━━━━━ PASSAGE PROVIDED ━━━━━

Therefore, the historical pattern suggests that timing matters. Both CBOE and LMT tend to perform best when investors position ahead of escalation rather than chasing performance after the fact. By the time a conflict is headline news, much of the initial move has often already occurred. Building these positions during periods of relative calm, precisely when they feel least urgent, has historically produced the best outcomes.

The Case for Holding Both Simultaneously

Given the complementary nature of these two positions, holding both simultaneously may be more effective than choosing between them. CBOE provides sensitivity to near-term fear and volatility spikes. LMT provides longer-duration exposure to the structural re-rating of defence spending globally.

Furthermore, they exhibit low correlation with each other under most market conditions. CBOE is a financial sector company, while LMT is an industrial/defence company. Their earnings drivers, valuation metrics, and business cycles are largely independent. Combining them, therefore, reduces single-stock concentration risk while maintaining thematic exposure to geopolitical escalation.

A simple framework might allocate a small percentage of a portfolio to each, treating them as long-term structural positions rather than short-term tactical trades. Rebalancing periodically when either position grows significantly larger due to price appreciation is a sensible approach. Both companies also pay dividends, which helps to offset holding costs during quiet periods when their prices may underperform.

What to Watch in the Months Ahead

Several specific catalysts deserve close monitoring in the coming months. For geopolitical escalation, the status of the Strait of Hormuz is the single most important variable. Any further deterioration in maritime security would almost certainly push OVX and VIX higher, directly benefiting CBOE. Conversely, a credible peace agreement in the region could trigger a vol sell-off.

━━━━━ EXCERPTED RECORDS ━━━━━

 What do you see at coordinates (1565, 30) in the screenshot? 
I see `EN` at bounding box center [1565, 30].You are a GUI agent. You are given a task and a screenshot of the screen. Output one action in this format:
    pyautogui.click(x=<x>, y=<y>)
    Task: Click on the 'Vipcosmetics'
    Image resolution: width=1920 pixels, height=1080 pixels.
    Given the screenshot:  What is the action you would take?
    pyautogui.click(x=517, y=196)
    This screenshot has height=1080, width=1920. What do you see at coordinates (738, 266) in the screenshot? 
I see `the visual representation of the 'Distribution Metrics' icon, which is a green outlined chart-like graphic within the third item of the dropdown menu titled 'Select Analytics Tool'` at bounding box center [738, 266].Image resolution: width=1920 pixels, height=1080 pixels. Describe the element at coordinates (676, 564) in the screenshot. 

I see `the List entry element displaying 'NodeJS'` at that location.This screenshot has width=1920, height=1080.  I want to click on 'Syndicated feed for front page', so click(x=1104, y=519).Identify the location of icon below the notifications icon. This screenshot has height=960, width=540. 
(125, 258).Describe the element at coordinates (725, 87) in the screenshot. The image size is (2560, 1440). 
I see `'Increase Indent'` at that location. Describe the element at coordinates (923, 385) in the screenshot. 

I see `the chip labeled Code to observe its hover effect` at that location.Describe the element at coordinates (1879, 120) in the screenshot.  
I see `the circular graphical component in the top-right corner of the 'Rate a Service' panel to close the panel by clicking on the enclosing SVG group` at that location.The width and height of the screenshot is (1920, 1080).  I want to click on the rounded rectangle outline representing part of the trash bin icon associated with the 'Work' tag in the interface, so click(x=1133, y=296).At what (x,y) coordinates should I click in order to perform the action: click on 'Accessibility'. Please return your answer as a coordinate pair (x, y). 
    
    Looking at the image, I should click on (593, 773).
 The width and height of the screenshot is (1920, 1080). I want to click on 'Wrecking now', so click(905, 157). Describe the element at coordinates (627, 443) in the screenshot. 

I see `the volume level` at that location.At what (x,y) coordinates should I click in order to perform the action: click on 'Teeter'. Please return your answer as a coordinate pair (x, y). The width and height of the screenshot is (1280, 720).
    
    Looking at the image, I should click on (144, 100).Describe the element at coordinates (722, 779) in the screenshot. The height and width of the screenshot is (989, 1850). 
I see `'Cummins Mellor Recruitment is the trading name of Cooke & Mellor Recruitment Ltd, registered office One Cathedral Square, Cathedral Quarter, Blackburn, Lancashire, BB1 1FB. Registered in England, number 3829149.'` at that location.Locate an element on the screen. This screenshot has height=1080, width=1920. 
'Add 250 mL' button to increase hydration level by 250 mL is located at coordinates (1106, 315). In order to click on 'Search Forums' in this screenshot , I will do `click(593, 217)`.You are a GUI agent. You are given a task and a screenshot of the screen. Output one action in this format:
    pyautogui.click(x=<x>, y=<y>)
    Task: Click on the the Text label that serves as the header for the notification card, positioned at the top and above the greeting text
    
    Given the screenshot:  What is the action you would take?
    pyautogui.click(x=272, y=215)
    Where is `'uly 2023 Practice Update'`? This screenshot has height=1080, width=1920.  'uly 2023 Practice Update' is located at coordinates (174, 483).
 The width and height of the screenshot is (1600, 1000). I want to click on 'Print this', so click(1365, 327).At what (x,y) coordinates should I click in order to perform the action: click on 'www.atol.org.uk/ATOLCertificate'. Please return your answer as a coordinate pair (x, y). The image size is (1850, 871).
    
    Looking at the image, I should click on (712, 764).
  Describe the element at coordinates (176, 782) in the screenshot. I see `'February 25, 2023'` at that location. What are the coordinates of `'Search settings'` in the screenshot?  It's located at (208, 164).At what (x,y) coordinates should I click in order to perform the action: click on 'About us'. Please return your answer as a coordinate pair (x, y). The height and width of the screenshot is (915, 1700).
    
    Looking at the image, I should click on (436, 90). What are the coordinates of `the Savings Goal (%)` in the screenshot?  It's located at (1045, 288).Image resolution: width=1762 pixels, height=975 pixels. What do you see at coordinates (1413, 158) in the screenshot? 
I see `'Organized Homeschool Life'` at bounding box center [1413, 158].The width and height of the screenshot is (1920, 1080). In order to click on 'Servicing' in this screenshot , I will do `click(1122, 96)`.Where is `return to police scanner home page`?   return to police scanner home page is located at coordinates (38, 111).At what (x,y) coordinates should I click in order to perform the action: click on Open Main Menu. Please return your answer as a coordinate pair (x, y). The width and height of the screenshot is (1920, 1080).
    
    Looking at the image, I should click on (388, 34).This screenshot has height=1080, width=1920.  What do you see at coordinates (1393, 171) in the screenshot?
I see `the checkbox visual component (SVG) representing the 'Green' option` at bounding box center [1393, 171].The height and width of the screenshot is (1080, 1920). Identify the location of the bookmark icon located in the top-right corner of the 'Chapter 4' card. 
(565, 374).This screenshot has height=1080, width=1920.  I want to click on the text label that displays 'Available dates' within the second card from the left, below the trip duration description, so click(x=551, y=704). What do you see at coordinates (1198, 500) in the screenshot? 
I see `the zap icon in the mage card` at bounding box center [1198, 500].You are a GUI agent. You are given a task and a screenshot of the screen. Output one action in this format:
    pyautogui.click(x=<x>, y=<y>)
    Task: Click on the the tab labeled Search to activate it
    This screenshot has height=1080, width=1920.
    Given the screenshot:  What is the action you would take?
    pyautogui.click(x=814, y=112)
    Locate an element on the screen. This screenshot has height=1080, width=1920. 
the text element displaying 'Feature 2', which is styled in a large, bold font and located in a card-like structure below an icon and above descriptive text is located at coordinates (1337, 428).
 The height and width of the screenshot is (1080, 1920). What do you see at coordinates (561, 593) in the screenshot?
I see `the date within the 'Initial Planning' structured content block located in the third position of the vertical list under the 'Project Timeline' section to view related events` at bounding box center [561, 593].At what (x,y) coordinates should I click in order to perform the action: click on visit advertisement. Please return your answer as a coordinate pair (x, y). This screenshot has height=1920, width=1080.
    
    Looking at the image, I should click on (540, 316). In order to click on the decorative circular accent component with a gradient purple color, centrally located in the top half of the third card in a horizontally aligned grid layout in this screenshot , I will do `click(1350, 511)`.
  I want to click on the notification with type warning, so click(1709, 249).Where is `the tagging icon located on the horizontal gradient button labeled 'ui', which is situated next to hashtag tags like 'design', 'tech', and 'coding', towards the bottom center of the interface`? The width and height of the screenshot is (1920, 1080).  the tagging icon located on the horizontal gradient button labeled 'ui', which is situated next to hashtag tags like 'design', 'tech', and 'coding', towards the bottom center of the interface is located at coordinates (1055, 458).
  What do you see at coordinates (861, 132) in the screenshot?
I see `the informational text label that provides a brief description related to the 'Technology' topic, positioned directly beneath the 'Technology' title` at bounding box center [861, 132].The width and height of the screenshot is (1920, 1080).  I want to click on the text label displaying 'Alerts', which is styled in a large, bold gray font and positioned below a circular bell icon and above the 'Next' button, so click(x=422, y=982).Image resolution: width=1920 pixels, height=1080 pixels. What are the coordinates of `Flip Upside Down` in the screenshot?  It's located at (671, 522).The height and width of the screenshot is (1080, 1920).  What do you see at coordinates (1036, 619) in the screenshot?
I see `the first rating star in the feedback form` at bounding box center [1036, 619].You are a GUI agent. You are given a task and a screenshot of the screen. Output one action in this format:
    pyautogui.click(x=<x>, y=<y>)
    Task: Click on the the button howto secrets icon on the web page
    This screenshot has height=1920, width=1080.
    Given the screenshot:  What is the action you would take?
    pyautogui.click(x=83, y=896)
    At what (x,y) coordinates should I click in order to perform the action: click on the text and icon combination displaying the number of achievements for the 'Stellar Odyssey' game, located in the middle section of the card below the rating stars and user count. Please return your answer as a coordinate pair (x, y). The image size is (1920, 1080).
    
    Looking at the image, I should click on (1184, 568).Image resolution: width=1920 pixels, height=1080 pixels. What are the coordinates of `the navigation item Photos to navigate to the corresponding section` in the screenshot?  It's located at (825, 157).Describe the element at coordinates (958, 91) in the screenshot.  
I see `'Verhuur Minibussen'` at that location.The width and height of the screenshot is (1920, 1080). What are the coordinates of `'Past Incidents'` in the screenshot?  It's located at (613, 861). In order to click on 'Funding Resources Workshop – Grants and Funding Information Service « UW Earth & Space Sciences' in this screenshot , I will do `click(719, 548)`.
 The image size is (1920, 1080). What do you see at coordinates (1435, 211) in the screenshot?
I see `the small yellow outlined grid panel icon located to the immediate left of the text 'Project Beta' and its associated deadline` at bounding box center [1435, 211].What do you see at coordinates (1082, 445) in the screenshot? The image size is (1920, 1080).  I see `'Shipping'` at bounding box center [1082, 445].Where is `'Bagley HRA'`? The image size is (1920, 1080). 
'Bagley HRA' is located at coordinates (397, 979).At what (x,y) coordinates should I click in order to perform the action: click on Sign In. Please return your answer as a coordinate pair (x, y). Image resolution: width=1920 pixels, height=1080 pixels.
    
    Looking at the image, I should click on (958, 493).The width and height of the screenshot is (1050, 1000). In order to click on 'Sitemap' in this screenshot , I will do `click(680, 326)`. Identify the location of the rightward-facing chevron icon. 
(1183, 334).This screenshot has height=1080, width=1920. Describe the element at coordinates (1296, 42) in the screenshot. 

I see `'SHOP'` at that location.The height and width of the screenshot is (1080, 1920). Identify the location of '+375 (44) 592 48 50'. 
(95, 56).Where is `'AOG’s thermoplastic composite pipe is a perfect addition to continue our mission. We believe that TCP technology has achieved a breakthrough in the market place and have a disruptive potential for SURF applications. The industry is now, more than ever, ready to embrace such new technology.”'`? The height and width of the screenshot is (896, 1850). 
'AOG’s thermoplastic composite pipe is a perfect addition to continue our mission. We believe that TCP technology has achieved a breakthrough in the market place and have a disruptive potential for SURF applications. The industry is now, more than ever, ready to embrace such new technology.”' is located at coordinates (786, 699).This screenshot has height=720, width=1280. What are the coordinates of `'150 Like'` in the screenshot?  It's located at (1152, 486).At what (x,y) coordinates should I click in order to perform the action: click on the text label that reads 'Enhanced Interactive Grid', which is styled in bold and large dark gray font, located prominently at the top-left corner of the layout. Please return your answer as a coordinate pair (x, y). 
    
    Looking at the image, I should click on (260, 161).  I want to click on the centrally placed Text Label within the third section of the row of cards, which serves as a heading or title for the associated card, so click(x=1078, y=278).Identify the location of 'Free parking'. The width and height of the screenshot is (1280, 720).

━━━━━

TASK STATEMENT
Please continue the article on holding CBOE and LMT through geopolitical escalation, starting after its last sentence. These rows aren't needed for anything here.

RESULT BELOW
For Lockheed Martin, the key near-term catalyst is the U.S. National Defence Authorisation Act (NDAA) and associated appropriations. Any expansion of key programs, such as increased F-35 orders or additional PAC-3 funding, would be directly positive for LMT’s earnings and backlog. European defence budget announcements are also worth tracking closely, as NATO allies account for a growing share of LMT’s international sales.

Finally, Federal Reserve decisions on interest rates will shape the macroeconomic backdrop for both stocks. A policy error in either direction, either premature easing or overly aggressive tightening, could temporarily disrupt the thesis even if the underlying geopolitical fundamentals remain intact. Staying broadly diversified while maintaining these positions as specific thematic hedges is generally the most prudent approach.

The Broader Lesson: Infrastructure of Crisis

Perhaps the most important insight from this analysis is the concept of investing in the ‘infrastructure of crisis’ rather than trying to predict specific crisis outcomes. Predicting exactly which conflicts will escalate, how long they will last, or how severe they will become is essentially impossible. Even the best-informed geopolitical analysts get these predictions wrong frequently.

However, two things are reliably true during periods of geopolitical stress: investors seek protection, and governments spend more on defence. CBOE serves the first need. Lockheed Martin serves the second. By investing in the infrastructure rather than the outcome, investors can profit from the geopolitical risk premium without needing to correctly predict the specific events.

This framing also suggests why both positions should be thought of as long-term structural holdings rather than short-term trades. Geopolitical risk is a permanent feature of the global investment landscape. The specific flashpoints change, but the underlying dynamic, fear driving hedging demand and governments responding to threats with spending, remains constant. Positions in CBOE and LMT are bets on this structural reality, not on any single news cycle.

Final Thoughts on Portfolio Construction

Geopolitical escalation in 2026 has forced investors to rethink traditional approaches to defensive positioning. Gold, bonds, and cash still have roles to play. However, for investors seeking assets that actively benefit from geopolitical uncertainty rather than merely preserving capital, CBOE and Lockheed Martin represent a genuinely differentiated opportunity.

CBOE offers exposure to the financial ecosystem of fear, generating revenue from every hedge, every tail-risk strategy, and every volatility trade that institutional investors make in response to global instability. Lockheed Martin, meanwhile, sits at the centre of the global defence spending supercycle, backed by multi-year contracts, an unassailable competitive position, and growing international demand.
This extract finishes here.